Copy exactly the lines of the data below that run from the line holding "闽ICP备2022013739号 (710, 1733)" through the line holding "合作伙伴 (823, 1645)", both ends included.
━━━━━━
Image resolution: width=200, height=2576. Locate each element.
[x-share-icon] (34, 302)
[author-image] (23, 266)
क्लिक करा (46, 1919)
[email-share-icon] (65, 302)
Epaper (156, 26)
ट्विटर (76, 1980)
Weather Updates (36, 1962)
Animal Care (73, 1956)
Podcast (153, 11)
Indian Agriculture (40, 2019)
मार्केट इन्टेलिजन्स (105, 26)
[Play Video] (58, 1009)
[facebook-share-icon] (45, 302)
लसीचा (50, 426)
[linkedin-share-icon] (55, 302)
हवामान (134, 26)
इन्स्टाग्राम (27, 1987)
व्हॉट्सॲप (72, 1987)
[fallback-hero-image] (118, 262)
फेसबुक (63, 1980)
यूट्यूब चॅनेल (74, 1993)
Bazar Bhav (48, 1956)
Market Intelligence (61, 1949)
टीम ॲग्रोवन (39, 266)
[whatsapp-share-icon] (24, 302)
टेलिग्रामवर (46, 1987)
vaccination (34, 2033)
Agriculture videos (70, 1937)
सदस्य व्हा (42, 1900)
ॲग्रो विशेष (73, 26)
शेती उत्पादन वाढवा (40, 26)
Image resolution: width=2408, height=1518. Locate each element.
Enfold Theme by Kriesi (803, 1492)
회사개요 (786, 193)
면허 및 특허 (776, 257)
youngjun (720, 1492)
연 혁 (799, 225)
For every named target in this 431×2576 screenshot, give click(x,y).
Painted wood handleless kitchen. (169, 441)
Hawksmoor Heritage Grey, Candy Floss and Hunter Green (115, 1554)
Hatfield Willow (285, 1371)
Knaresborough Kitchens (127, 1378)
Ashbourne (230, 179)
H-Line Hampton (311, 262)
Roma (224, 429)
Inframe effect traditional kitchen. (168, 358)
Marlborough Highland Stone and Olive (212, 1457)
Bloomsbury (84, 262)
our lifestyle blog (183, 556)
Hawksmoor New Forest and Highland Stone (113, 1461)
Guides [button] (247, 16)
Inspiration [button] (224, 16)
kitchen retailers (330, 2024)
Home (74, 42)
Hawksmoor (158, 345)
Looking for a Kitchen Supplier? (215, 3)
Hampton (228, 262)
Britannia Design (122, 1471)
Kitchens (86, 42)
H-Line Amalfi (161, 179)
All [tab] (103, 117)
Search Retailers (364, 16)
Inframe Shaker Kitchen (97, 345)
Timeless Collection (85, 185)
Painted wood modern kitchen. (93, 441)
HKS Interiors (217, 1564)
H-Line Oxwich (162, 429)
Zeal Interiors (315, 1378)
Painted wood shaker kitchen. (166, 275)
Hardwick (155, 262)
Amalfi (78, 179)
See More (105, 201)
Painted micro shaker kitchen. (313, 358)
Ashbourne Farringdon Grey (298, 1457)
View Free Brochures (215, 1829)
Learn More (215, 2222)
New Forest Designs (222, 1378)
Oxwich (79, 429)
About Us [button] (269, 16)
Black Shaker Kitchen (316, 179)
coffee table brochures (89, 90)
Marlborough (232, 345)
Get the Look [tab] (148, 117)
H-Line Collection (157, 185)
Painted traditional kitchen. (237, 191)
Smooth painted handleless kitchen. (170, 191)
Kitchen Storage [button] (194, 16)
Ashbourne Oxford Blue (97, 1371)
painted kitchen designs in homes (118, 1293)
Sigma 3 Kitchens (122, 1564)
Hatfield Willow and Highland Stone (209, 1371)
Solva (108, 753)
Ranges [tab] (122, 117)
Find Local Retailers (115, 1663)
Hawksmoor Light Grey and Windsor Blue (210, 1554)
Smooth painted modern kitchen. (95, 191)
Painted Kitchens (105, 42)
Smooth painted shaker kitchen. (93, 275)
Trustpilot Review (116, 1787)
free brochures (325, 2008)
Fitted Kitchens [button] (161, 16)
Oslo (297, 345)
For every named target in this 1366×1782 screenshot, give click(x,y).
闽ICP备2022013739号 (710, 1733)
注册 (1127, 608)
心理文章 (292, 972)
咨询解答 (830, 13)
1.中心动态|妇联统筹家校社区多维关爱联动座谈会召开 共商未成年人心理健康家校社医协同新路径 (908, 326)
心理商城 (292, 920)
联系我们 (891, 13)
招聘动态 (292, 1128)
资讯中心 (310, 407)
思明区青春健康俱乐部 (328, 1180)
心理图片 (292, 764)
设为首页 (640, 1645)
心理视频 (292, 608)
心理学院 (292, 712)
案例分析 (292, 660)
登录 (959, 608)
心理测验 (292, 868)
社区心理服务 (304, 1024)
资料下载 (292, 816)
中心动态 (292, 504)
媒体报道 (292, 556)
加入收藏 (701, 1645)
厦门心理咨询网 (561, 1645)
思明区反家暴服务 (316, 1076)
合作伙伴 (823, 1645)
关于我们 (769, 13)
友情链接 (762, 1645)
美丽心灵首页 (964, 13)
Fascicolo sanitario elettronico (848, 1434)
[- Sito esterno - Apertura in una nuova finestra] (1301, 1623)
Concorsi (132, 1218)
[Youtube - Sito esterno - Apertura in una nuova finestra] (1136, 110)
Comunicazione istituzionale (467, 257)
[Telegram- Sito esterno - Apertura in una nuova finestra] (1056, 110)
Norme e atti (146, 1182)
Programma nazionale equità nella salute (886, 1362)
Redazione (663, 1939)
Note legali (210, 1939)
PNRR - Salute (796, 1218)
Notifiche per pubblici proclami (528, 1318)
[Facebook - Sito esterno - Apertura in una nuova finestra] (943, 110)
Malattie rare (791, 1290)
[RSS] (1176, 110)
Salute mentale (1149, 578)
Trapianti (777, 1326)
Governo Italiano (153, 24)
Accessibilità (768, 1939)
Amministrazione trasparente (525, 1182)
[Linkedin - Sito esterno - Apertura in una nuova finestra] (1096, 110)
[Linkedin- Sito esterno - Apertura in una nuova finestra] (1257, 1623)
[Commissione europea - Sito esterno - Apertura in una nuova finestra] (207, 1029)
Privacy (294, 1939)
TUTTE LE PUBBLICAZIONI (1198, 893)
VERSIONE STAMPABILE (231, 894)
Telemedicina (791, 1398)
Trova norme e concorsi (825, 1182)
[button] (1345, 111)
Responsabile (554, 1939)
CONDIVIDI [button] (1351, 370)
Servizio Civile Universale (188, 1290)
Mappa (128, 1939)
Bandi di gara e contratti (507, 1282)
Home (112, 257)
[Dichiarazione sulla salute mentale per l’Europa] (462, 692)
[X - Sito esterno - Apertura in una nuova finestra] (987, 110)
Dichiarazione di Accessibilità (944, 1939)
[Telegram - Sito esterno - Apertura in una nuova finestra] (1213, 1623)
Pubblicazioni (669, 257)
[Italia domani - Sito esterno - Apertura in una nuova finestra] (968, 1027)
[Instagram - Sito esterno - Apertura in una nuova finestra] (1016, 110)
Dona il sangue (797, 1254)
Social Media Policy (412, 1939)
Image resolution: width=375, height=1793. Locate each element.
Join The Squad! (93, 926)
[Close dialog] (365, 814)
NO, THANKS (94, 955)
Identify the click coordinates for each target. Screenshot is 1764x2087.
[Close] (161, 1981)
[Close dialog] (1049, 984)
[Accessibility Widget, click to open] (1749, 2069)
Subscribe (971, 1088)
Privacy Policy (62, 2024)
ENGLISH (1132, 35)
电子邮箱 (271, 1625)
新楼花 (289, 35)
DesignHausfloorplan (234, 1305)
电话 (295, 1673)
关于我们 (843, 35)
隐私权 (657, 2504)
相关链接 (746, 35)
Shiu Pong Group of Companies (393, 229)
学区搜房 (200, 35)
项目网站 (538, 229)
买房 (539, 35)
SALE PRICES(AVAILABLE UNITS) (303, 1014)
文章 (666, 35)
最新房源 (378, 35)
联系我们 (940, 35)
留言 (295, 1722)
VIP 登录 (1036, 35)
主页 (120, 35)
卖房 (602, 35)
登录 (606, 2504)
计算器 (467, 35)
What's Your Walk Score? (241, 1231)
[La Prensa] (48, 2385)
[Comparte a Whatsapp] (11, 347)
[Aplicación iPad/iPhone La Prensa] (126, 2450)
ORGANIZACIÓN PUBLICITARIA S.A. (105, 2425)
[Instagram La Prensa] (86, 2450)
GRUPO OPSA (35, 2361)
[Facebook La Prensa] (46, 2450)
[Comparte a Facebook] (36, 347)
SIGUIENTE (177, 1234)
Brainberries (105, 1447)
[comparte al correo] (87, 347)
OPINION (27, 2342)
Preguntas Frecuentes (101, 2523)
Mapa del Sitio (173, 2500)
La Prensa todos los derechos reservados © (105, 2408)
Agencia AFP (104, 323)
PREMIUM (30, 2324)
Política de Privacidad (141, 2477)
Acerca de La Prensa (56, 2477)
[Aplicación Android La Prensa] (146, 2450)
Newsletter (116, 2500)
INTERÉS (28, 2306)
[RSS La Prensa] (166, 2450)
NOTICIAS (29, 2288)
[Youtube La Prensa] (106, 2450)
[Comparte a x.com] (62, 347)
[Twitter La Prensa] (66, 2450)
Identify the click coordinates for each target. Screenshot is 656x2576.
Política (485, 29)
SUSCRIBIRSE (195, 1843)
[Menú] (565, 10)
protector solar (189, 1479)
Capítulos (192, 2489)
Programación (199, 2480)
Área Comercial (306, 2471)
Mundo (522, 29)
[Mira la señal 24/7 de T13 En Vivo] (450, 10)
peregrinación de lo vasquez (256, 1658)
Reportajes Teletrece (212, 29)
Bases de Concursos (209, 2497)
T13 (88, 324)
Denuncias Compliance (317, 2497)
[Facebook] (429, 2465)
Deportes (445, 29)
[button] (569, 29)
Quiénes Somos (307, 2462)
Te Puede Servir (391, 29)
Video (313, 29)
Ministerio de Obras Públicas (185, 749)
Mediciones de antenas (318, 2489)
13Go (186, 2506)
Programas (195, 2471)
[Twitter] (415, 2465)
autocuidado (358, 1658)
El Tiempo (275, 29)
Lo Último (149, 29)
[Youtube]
━━━━━━
> Written response:
闽ICP备2022013739号 (710, 1733)
注册 (1127, 608)
心理文章 (292, 972)
咨询解答 (830, 13)
1.中心动态|妇联统筹家校社区多维关爱联动座谈会召开 共商未成年人心理健康家校社医协同新路径 (908, 326)
心理商城 (292, 920)
联系我们 (891, 13)
招聘动态 (292, 1128)
资讯中心 (310, 407)
思明区青春健康俱乐部 (328, 1180)
心理图片 (292, 764)
设为首页 (640, 1645)
心理视频 (292, 608)
心理学院 (292, 712)
案例分析 (292, 660)
登录 (959, 608)
心理测验 (292, 868)
社区心理服务 (304, 1024)
资料下载 (292, 816)
中心动态 (292, 504)
媒体报道 (292, 556)
加入收藏 (701, 1645)
厦门心理咨询网 (561, 1645)
思明区反家暴服务 (316, 1076)
合作伙伴 (823, 1645)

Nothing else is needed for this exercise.